The current vote poses the question “Was Pete Postlethwaite the best actor of his generation?” I find this an appalling notion to survey. It would never have been asked in the present tense and only arises now because of the actor’s death at 64. Postlethwaite’s family must have ruefully regretted that the man was not alive to see the quite remarkable outpouring of admiration and affection that his death engendered. Did he always get such notices? I doubt it.

Of course, if you want a warm send-off, it always helps to die in harness. On hearing of the sudden passing of Truman Capote, Gore Vidal famously quipped: “good career move”. And your legend is apt to be sealed by leaving plenty of work undone. I do not for a moment demur at the extent of the tributes to Postlethwaite, a doughty player, brave and strong and always true to his material. But the best actor of his generation?

The young Pete Postlethwaite (billed as Peter in those days)

Judgments about performance, be it acting or singing or playing an instrument or indeed writing plays or music or novels, are a curious mix of the subjective and the objective. Objectively, of course, there is a chasm between the practised pro and the stumbling amateur and hence there are degrees of rational assessment along that continuum. The notion of a critical consensus around a work or a performance or a career is not without merit. It seems to me to be perfectly acceptable to argue that Keats is a “better” poet than the anonymous providers of doggerel in greetings cards and death announcements in local newspapers; that Jane Austen is a more significant novelist than Barbara Cartland; that Johnny Depp is a more accomplished and prodigious actor than Graham Seed, who has just been killed off in The Archers.
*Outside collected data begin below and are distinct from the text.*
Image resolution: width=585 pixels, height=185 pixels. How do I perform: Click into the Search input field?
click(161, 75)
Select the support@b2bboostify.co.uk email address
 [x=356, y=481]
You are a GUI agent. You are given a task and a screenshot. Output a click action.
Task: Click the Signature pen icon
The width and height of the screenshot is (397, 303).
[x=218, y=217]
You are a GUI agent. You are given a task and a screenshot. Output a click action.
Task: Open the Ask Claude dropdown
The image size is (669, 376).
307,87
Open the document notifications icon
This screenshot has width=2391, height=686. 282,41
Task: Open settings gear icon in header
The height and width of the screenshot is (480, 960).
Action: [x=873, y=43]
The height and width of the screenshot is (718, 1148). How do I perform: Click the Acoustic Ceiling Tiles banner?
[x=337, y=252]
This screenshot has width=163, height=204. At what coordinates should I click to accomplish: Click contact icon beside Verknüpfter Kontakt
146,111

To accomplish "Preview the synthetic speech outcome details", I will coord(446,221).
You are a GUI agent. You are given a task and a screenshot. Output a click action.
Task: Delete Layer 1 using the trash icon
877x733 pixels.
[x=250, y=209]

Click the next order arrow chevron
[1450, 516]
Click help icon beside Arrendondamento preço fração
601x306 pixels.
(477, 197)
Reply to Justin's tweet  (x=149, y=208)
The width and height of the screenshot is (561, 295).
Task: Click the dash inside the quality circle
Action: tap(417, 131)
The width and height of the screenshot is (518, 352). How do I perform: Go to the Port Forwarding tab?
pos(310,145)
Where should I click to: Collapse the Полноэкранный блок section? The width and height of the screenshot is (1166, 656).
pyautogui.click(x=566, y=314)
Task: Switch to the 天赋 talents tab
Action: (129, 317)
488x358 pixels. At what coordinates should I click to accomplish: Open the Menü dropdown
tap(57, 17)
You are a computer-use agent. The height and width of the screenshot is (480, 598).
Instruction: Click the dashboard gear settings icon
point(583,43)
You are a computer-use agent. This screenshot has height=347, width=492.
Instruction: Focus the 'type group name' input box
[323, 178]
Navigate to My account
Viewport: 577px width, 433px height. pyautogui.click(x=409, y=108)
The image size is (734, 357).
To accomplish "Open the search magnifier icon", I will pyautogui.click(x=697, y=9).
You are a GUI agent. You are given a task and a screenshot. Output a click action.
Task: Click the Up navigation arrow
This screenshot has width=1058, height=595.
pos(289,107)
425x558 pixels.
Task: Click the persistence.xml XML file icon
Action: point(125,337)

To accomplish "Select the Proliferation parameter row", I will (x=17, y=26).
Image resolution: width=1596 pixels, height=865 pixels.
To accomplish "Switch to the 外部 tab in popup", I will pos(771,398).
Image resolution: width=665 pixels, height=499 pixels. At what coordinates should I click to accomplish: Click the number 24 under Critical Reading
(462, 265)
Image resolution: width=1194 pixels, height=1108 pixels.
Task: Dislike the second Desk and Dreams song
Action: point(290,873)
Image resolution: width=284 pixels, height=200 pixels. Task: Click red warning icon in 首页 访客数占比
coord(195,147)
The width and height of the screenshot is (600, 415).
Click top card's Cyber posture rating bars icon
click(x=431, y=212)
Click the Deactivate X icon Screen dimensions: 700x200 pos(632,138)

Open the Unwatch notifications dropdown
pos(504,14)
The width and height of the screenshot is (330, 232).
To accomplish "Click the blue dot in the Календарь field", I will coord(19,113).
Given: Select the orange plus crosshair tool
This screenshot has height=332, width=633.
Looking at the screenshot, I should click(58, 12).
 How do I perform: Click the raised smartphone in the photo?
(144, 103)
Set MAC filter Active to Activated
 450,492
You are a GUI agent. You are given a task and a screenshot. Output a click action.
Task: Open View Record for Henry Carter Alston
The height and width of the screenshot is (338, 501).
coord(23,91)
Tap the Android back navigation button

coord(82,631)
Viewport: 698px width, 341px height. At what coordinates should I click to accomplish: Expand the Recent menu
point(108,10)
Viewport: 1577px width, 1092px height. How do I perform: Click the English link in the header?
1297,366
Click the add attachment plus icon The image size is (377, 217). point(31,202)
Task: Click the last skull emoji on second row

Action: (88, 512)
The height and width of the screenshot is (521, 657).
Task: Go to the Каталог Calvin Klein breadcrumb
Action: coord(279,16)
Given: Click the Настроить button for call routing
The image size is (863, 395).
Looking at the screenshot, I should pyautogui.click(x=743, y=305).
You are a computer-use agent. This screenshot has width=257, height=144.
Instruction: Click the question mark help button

But whimsical taste and the accidents of what you might have seen come into it too. Many of those who vote on Postlethwaite will not have seen his television roles in The Paradise Run, The Muscle Market, Doris and Doreen and Afternoon Off as I have done (did you know he had so much Alan Bennett in his cv?); nor his stage performances in such plays as Magnificence (38 years ago!), Breezeblock Park, Having a Ball, Cromwell, The Rise and Fall of Little Voice, Flying Blind and a great deal of Shakespeare at the RSC. I honour, as who doesn’t, the work he did in later life as a leading player and I am pleased to report that even after all the years of watching him he could still surprise me, especially in Brassed Off and In the Name of the Father.

But the best actor of his generation? If it were refined to “the best screen actor” or “the best stage actor” or “the best British actor”, some of the curse might have been taken off it. And, given The Guardian’s house style commitment to eschewing the term “actress”, perhaps “the best male actor” might also have clarified the matter.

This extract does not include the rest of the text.